3. L'instrumentalisation du système
par l'utilisation d'un « double langage » :
Dans une dernière analyse, nous allons essayer de
déceler les volontés d'instrumentaliser le système. La
stratégie mise en oeuvre peut utiliser l'AIEA, et l'ONU comme des
vecteurs neutres de communication vers l'extérieur. Elle peut tenter
d'instrumentaliser et se servir des contradictions du système ou alors
utiliser la diversité des acteurs et des vecteurs pour obtenir des
avantages supplémentaires. Il faut pour cela chercher les contradictions
majeures dans les discours des différents acteurs et entre eux. Tout
cela pourra permettre d'identifier les
« spécialisations » de chacun s'il y en a. Pour
cette analyse le corpus a été repris pour identifier les
différents thèmes associés au nucléaire dans les
différents textes.
Pourquoi la Crise du nucléaire // Le
rôle de l'AIEA // Sanctions // La science, le savoir, la
recherche // Le droit international // Le système
international // Les américains
Pour chacun de ces thèmes nous allons étudier
les différences entre chacun des acteurs s'exprimant sur le sujet. Les
couleurs permettent de montrer les thèmes identiques.
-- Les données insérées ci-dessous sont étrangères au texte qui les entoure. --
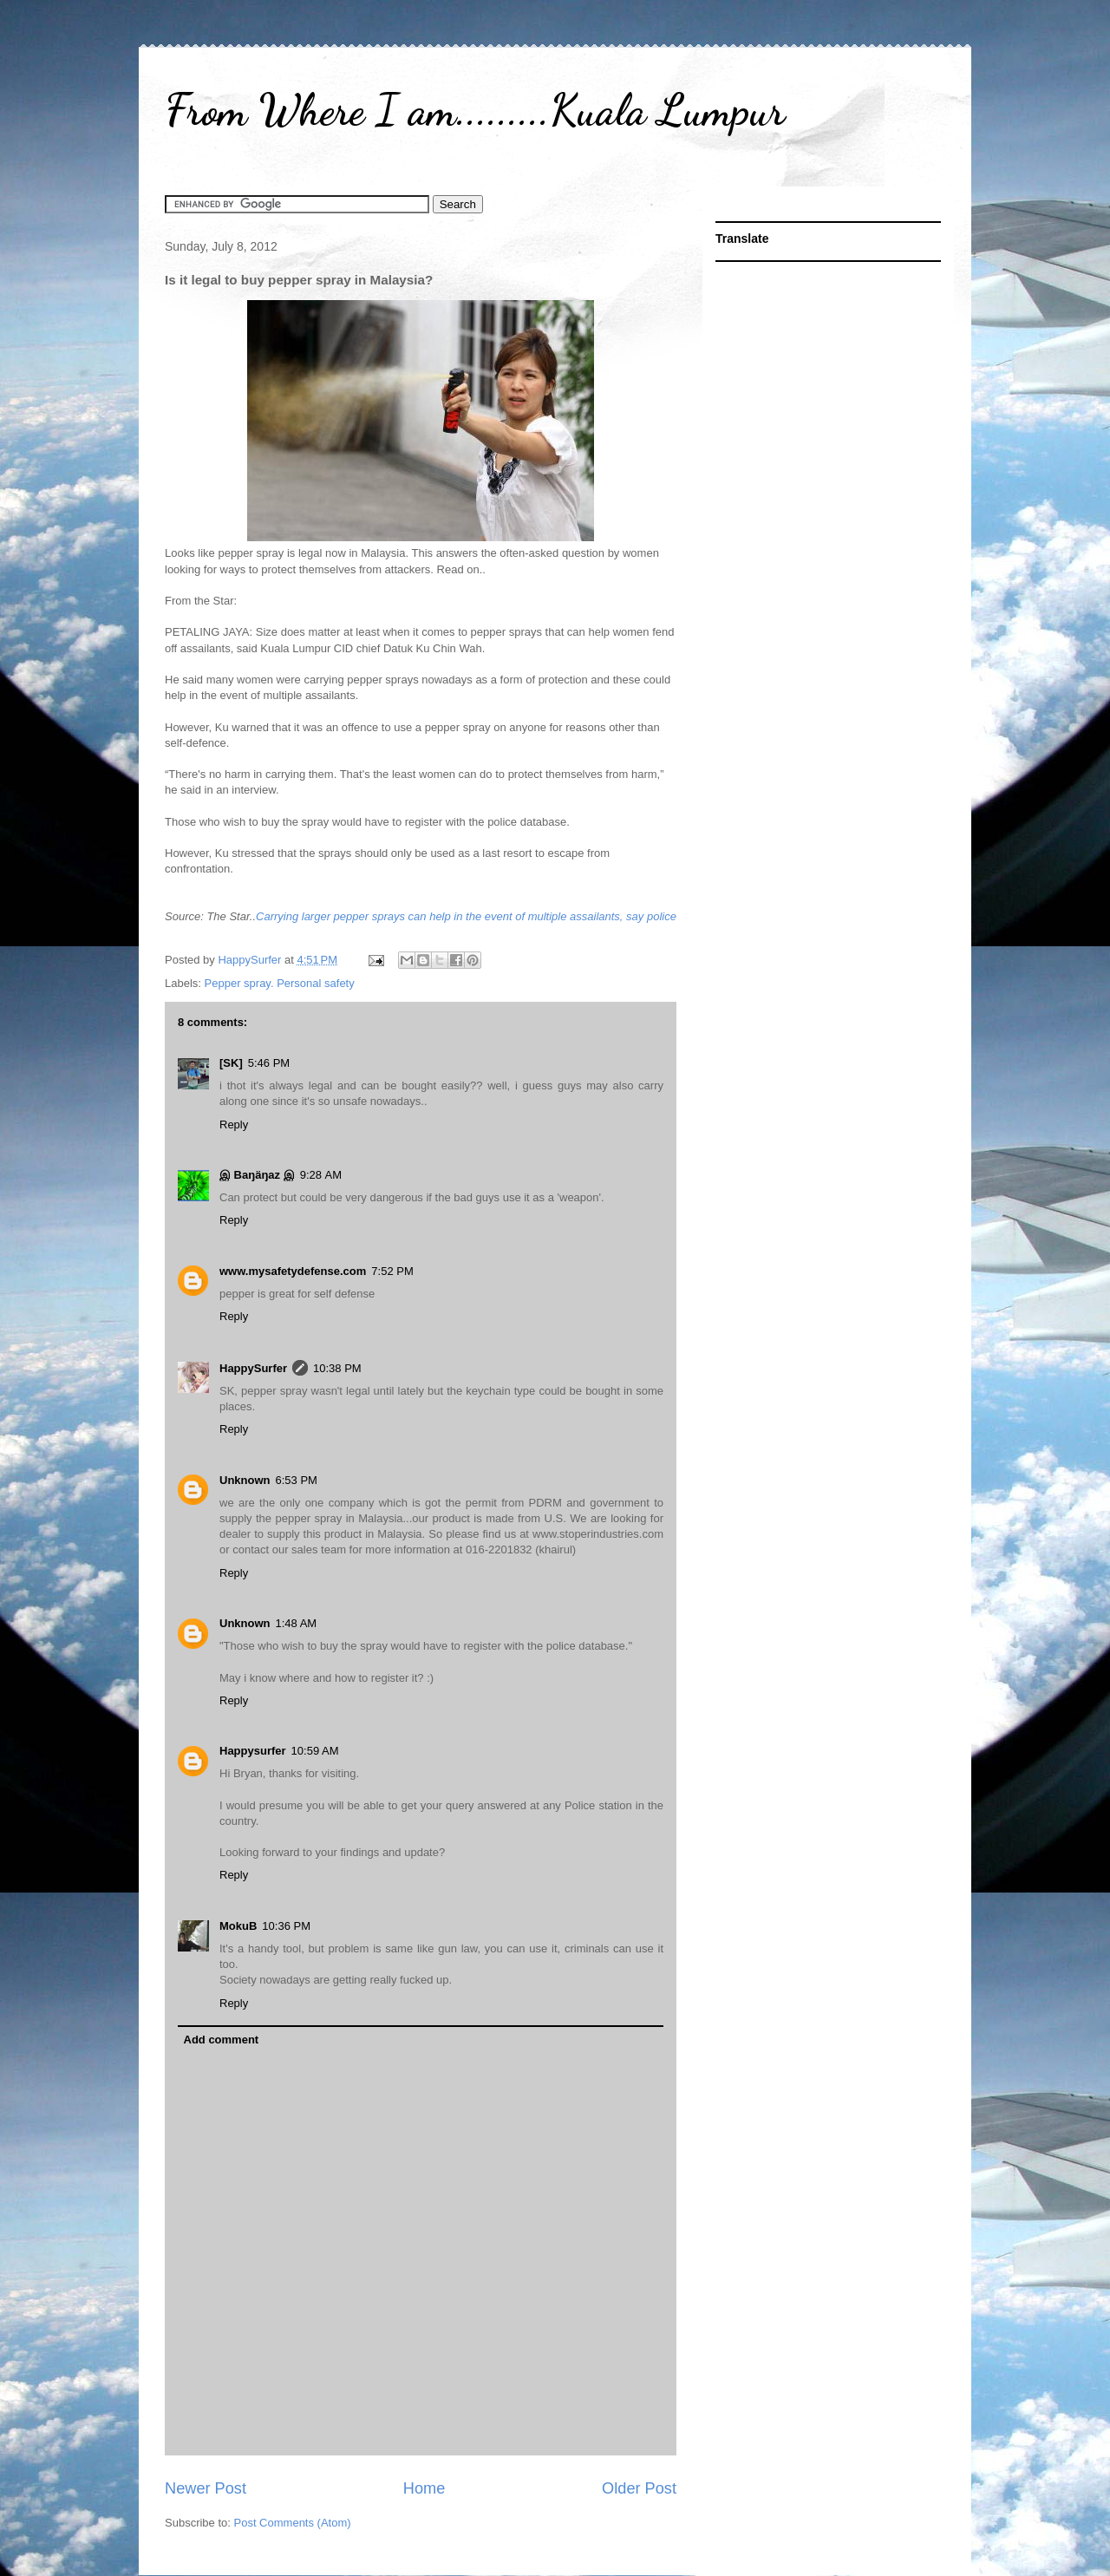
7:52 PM (392, 1271)
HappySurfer (253, 1368)
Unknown (245, 1480)
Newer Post (205, 2488)
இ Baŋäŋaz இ (257, 1174)
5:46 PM (269, 1062)
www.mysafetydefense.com (292, 1271)
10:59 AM (315, 1750)
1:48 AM (296, 1623)
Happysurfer (252, 1750)
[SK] (231, 1062)
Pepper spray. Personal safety (280, 983)
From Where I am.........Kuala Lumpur (475, 110)
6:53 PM (296, 1480)
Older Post (639, 2488)
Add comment (221, 2039)
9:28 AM (321, 1174)
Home (424, 2488)
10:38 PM (337, 1368)
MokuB (238, 1925)
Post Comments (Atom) (292, 2522)
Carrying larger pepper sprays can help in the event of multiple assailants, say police (466, 916)
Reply (233, 1124)
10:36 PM (286, 1925)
Thème 1 : Pourquoi la crise
nucléaire ? :
Le président Ahmadinejad fait le lien entre les
officiels à l'AIEA et l'Ayatollah Khamenei. Ce dernier ne communique pas
sur les instances internationales et reste sur des explications plus purement
bilatérales. On voit aussi que les officiels à l'AIEA ne
reprennent pas l'argument de l'Ayatollah Khamenei évacuant
complètement tout problème lié au nucléaire comme
source de ce conflit et le situant sur la haine que vouent les
américains aux Iraniens depuis la révolution.
Thème 2 : Le rôle de l'AIEA :
Ici on reprend l'idée précédente,
l'Ayatollah Khamenei ne s'exprime pas sur les questions relevant des instances
internationales. On peut remarquer que le président Ahmadinejad
malgré le fait qu'il affirme que l'AIEA est la seule instance à
pouvoir contrôler et réguler le nucléaire civil Iranien ne
croit pas dans les mécanismes de régulation internationaux
actuels. Il semblerait que les seuls qui croient encore à l'AIEA soient
les représentants y siégeant encore que les analyses
précédentes nous ont montré l'existence d'une
stratégie de communication influençant les documents qui viennent
de l'AIEA.
Thème 3 : Les sanctions du conseil de
sécurité :
La position face aux sanctions est différente suivant
les positions. L'Ayatollah Khamenei est dans une position de provocation
totale. Ils provoquent les personnes ayant infligé ces sanctions, mais
son discours est destiné au public local. Il permet de donner une raison
aux gens de se priver et de subir des sanctions. Le président
Ahmadinejad est aligné à la position des officiels de l'AIEA
quand aux sanctions, il les déclare illégales et fruits de
l'injustice du système.
Thème 4 : La science, le savoir, la
recherche :
L'argument scientifique est très utilisé par
l'Ayatollah Khamenei et le président Ahmadinejad. Ils ont pourtant deux
approches sensiblement différentes. Pour le président Ahmadinejad
la science est un don de dieu et pour ne pas qu'elle soit pervertie, il faut
l'encadrer par les religieux. Cette approche a prévalu longtemps dans
nos sociétés, mais a été oublié sauf dans
les milieux radicaux. Pour l'Ayatollah Khamenei la science est une arme, il
invente un magnifique néologisme, le Djihad universitaire,
mélange de dévotion religieuse et de recherche de pointe. Il
explique le retard accumulé dans ces domaines par les gouvernements
précédents qui n'avaient pas compris l'importance de la science.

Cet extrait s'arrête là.